What is a whistleblower? Well, a data whistleblower is basically an individual who raises issues, sometimes subversively.
A data ‘whistlerblower’ is a ‘go to’ person, to whom employees can raise issues around data quality. It’s basically a role, which denotes someone whom anyone can go to, in order to express a confidential concern about the quality of a piece data. There could be more than one whistleblower, for example; you could have one for each department.
Alternatively, team members could take turns to be the data whistleblower. This might help to promote adoption of data as a corporate-wide asset, in which it is everyone’s interest to protect and maintain assiduously.
There are different ways in which this role could function. As a technical function, it could be as simple as setting up a wiki or a post-it noticeboard where people can go and record data quality issues anonymously or publicly. Alternatively, a more formal approach could be taken, whereby the data ‘whistleblower’ will take the collated data issues to a monthly business intelligence meeting. Results and feedback regarding data quality issues could be given via a SharePoint portal, or a monthly email newsletter.
Why might you need a data whistleblower? In my experience, I’ve seen cases where team members don’t feel that they can raise data quality issues with source data owners, because it is simply too political and contentious, and they don’t want to be in the firing line. This could be an indicator of the ‘Anger’ stages in Data Quality: please read Jim Harris’ blog for more details on the Data Quality stages.
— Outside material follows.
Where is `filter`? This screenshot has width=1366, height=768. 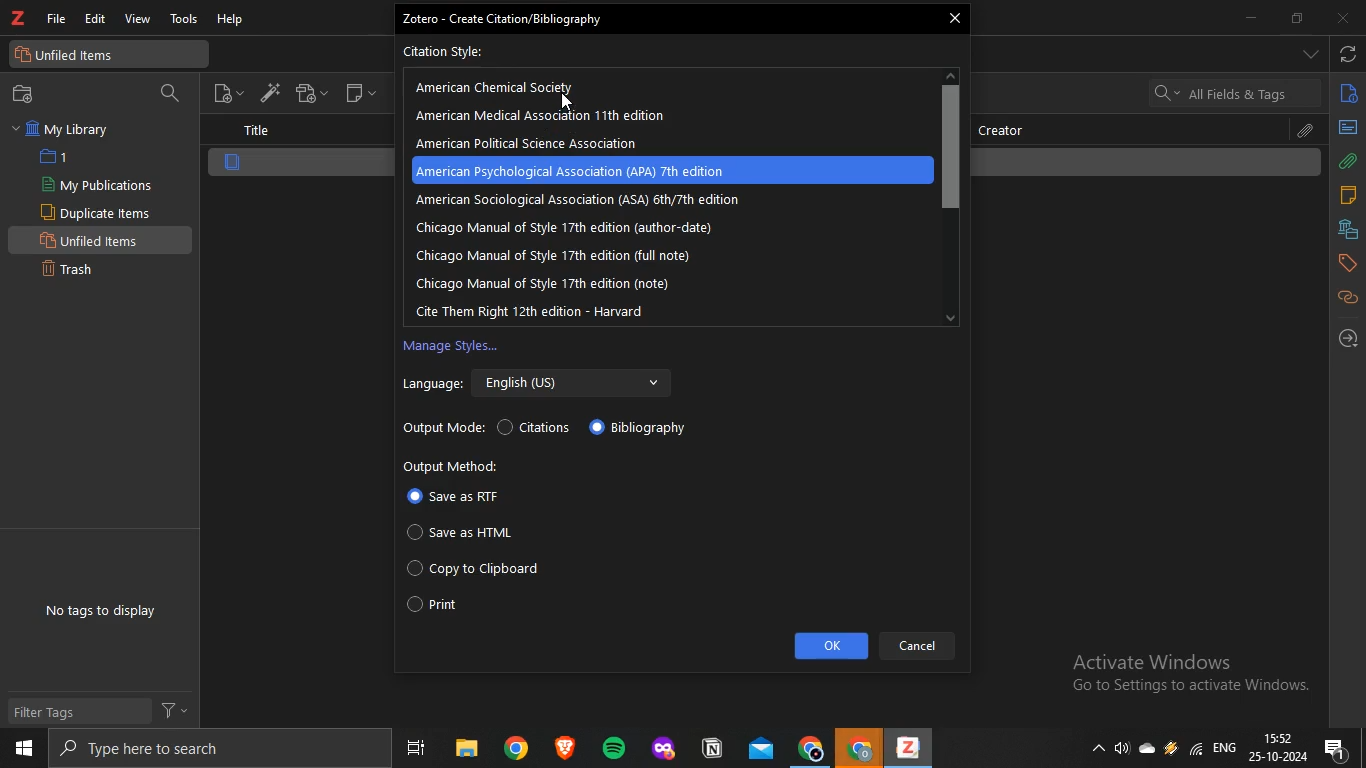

I’ve also seen cases of the Bystander Effect in data quality. The ‘Bystander Effect’ is where people don’t intervene to help when they see a problem, perhaps because they think that the problem is so well-known, or highly-visible, that someone somewhere must be doing something about it. In other words, they might see a problem and do nothing about it, because of the dissemination of responsibility throughout the organisation.
What would a ‘whistleblower’ role mean to a business? It would allow users to become more involved in the data quality issues in an organisation, thereby allowing the ‘business’ in business intelligence to have a greater say in shaping their own data. It also means that data quality, which should be a corporate habit rather than a one-off project, can be made a part of the business culture.
Data is a corporate asset that belongs to everybody, so everyone can help to look after it without risking their own comfort in the workplace; yes, data quality can be that contentious! The idea of a data ‘whistleblower’ is to try and find a way through it. If you have any other ideas, I’d love to hear about them!